# Data Cleaning Pipeline

This notebook executes the data cleaning and merging process using the `data_cleaning` module.

In [None]:
from data_cleaning.process_charts import process_all_charts
from data_cleaning.merge import merge_data

print("Starting data processing...")
process_all_charts()
print("Data processing complete.")

print("Starting data merging...")
merge_data()
print("Data merging complete.")

## Verification
Check if no week was skipped during the webscraping.

In [None]:
import os
import pandas as pd

folder = "data/raw"

# 1. List all CSV filenames
files = [f for f in os.listdir(folder) if f.endswith(".csv")]
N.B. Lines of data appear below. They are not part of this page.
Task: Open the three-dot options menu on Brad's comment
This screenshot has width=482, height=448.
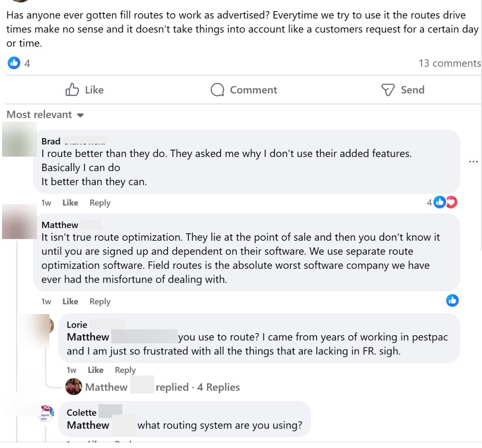Action: tap(473, 162)
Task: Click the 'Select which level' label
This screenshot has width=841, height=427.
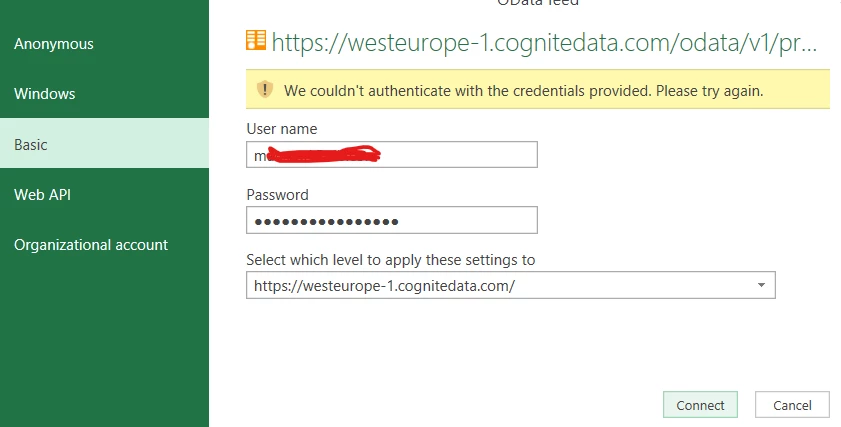Action: (x=391, y=260)
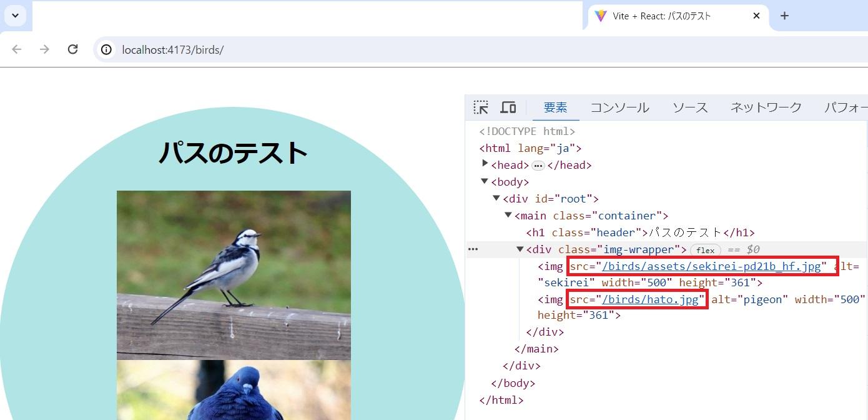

# 2. Extract dates from filenames
dates = []
for f in files:
    try:
        date_str = f.replace("regional-global-weekly-", "").replace(".csv", "")
        dates.append(pd.to_datetime(date_str))
    except Exception as e:
        print("Skipping invalid filename:", f)

# Sort dates
dates = sorted(dates)

# 3. Create expected weekly date range
if dates:
    start = dates[0]
    end = dates[-1]
    expected = pd.date_range(start=start, end=end, freq="W-THU")
    
    # 4. Check differences
    missing = expected.difference(dates)
    extra = set(dates) - set(expected)
    
    print("First date:", start.date())
    print("Last date:", end.date())
    print("Total files:", len(dates))
    print("Expected weeks:", len(expected))
    
    print("\nMissing weeks:")
    for m in missing:
        print(m.date())
    
    print("\nUnexpected extra dates:")
    for e in sorted(extra):
        print(e.date())
else:
    print("No data files found.")